• Exercise brief:
Please copy the leading lines of the entries below exactly, concluding with the line in which "Task: Enable the Beamte, Soldaten checkbox" occurs.

• Data provided:
:::
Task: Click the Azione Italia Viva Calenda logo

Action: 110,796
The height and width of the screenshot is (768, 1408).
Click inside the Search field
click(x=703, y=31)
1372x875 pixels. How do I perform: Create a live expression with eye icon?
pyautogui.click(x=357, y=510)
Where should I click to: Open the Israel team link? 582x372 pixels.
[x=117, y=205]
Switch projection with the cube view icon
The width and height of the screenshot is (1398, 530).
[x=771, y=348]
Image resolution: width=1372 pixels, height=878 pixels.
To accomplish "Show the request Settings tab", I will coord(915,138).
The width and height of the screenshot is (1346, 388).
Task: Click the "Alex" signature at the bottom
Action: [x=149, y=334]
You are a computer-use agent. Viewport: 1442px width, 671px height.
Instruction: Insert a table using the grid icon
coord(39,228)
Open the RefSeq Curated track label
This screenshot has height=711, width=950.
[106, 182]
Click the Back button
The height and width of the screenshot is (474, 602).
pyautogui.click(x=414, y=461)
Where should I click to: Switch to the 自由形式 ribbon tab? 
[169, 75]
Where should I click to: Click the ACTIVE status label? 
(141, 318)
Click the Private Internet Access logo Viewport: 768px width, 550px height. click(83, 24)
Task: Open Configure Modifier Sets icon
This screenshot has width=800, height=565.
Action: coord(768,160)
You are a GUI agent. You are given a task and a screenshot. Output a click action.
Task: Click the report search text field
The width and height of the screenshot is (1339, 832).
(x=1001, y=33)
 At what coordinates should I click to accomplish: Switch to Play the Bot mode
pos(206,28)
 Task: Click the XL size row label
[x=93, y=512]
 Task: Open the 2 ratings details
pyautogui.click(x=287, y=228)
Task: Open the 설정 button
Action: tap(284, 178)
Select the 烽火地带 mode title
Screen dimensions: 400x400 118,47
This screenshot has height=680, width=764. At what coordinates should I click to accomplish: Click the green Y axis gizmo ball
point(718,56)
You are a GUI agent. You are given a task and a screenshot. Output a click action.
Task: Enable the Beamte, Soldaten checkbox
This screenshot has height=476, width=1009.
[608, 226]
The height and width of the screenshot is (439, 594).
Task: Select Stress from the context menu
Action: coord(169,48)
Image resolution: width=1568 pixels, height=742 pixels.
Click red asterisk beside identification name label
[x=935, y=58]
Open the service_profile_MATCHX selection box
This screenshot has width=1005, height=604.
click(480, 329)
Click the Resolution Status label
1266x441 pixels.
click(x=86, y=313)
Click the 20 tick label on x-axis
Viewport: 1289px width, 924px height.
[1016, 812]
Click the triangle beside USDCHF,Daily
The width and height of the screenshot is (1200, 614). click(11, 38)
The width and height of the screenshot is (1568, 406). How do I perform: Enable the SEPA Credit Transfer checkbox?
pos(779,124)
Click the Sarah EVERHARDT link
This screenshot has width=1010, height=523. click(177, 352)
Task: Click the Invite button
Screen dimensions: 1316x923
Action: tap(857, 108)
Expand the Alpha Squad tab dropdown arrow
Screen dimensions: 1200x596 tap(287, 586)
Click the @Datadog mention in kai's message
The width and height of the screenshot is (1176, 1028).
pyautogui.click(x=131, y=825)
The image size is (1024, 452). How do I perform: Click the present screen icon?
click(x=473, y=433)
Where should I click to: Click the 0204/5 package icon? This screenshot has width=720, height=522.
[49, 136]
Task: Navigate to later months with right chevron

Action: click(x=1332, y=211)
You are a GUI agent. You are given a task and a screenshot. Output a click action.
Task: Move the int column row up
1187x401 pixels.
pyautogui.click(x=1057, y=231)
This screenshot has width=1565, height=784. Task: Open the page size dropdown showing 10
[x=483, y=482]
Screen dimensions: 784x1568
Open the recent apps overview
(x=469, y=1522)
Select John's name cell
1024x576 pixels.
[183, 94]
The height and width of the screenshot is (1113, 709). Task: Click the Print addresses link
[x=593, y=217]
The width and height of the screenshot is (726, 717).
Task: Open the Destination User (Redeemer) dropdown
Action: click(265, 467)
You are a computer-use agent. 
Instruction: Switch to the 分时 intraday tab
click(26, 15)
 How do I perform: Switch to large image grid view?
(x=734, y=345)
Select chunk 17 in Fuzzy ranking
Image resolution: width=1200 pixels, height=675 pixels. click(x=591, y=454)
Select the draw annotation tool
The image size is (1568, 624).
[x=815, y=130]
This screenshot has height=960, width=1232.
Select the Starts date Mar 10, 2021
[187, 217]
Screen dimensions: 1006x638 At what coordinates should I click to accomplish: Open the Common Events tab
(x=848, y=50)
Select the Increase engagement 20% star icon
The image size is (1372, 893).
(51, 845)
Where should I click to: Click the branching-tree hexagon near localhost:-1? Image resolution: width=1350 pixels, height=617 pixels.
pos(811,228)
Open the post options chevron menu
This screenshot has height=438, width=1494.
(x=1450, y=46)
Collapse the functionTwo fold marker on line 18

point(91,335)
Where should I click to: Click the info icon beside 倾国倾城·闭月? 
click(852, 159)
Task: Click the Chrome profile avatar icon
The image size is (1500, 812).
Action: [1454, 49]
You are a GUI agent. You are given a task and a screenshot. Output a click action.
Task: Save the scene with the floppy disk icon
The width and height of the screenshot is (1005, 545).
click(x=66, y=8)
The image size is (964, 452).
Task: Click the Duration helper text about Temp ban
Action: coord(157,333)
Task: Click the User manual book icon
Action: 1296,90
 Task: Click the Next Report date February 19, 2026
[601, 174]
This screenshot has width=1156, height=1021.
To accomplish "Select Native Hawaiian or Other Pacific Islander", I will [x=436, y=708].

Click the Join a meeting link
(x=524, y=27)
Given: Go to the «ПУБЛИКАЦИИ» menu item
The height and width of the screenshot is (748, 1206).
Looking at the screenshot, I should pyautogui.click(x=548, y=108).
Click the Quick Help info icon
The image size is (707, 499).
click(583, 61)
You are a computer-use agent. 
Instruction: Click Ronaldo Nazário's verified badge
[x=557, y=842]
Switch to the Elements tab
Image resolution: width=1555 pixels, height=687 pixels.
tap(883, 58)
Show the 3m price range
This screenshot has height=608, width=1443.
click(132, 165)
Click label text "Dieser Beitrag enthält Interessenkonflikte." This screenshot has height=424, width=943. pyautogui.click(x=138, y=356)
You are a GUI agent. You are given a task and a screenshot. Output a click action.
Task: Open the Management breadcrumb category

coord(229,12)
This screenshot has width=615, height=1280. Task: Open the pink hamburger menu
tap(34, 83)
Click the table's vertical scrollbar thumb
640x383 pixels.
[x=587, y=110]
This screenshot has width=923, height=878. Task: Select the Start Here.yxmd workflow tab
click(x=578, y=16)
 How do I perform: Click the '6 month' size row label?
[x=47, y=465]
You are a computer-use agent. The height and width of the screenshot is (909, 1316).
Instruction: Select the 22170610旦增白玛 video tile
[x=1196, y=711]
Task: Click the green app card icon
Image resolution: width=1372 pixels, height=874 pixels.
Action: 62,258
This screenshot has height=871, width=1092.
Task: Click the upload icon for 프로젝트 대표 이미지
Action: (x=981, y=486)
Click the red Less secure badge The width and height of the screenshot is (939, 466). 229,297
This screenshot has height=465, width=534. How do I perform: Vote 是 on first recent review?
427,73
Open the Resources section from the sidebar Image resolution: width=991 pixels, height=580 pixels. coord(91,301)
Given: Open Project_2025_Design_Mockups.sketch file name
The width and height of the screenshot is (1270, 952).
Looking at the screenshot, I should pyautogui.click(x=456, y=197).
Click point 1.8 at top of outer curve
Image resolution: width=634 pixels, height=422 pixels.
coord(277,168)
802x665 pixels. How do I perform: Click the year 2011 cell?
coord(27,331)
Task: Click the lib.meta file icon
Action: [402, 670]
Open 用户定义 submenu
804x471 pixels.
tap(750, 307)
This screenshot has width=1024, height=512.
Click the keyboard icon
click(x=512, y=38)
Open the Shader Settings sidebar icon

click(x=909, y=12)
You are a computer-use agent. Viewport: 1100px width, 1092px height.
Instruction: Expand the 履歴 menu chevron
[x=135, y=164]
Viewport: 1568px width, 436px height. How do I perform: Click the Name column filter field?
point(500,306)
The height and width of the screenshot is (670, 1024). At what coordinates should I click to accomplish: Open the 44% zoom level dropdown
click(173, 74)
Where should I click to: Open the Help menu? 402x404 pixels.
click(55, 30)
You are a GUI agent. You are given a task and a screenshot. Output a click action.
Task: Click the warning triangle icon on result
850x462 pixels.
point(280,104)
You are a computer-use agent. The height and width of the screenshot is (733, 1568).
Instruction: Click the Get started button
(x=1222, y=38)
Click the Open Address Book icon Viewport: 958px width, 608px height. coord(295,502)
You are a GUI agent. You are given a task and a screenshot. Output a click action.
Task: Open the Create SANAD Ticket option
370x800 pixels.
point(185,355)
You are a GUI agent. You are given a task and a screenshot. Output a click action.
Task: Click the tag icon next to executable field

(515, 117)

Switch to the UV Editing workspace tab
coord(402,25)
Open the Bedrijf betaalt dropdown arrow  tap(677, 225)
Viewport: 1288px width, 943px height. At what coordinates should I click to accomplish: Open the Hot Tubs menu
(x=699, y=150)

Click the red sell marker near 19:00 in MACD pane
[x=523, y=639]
:::
• Reply:
Task: Click the Azione Italia Viva Calenda logo

Action: 110,796
The height and width of the screenshot is (768, 1408).
Click inside the Search field
click(x=703, y=31)
1372x875 pixels. How do I perform: Create a live expression with eye icon?
pyautogui.click(x=357, y=510)
Where should I click to: Open the Israel team link? 582x372 pixels.
[x=117, y=205]
Switch projection with the cube view icon
The width and height of the screenshot is (1398, 530).
[x=771, y=348]
Image resolution: width=1372 pixels, height=878 pixels.
To accomplish "Show the request Settings tab", I will coord(915,138).
The width and height of the screenshot is (1346, 388).
Task: Click the "Alex" signature at the bottom
Action: [x=149, y=334]
You are a computer-use agent. Viewport: 1442px width, 671px height.
Instruction: Insert a table using the grid icon
coord(39,228)
Open the RefSeq Curated track label
This screenshot has height=711, width=950.
[106, 182]
Click the Back button
The height and width of the screenshot is (474, 602).
pyautogui.click(x=414, y=461)
Where should I click to: Switch to the 自由形式 ribbon tab? 
[169, 75]
Where should I click to: Click the ACTIVE status label? 
(141, 318)
Click the Private Internet Access logo Viewport: 768px width, 550px height. click(83, 24)
Task: Open Configure Modifier Sets icon
This screenshot has width=800, height=565.
Action: coord(768,160)
You are a GUI agent. You are given a task and a screenshot. Output a click action.
Task: Click the report search text field
The width and height of the screenshot is (1339, 832).
(x=1001, y=33)
 At what coordinates should I click to accomplish: Switch to Play the Bot mode
pos(206,28)
 Task: Click the XL size row label
[x=93, y=512]
 Task: Open the 2 ratings details
pyautogui.click(x=287, y=228)
Task: Open the 설정 button
Action: tap(284, 178)
Select the 烽火地带 mode title
Screen dimensions: 400x400 118,47
This screenshot has height=680, width=764. At what coordinates should I click to accomplish: Click the green Y axis gizmo ball
point(718,56)
You are a GUI agent. You are given a task and a screenshot. Output a click action.
Task: Enable the Beamte, Soldaten checkbox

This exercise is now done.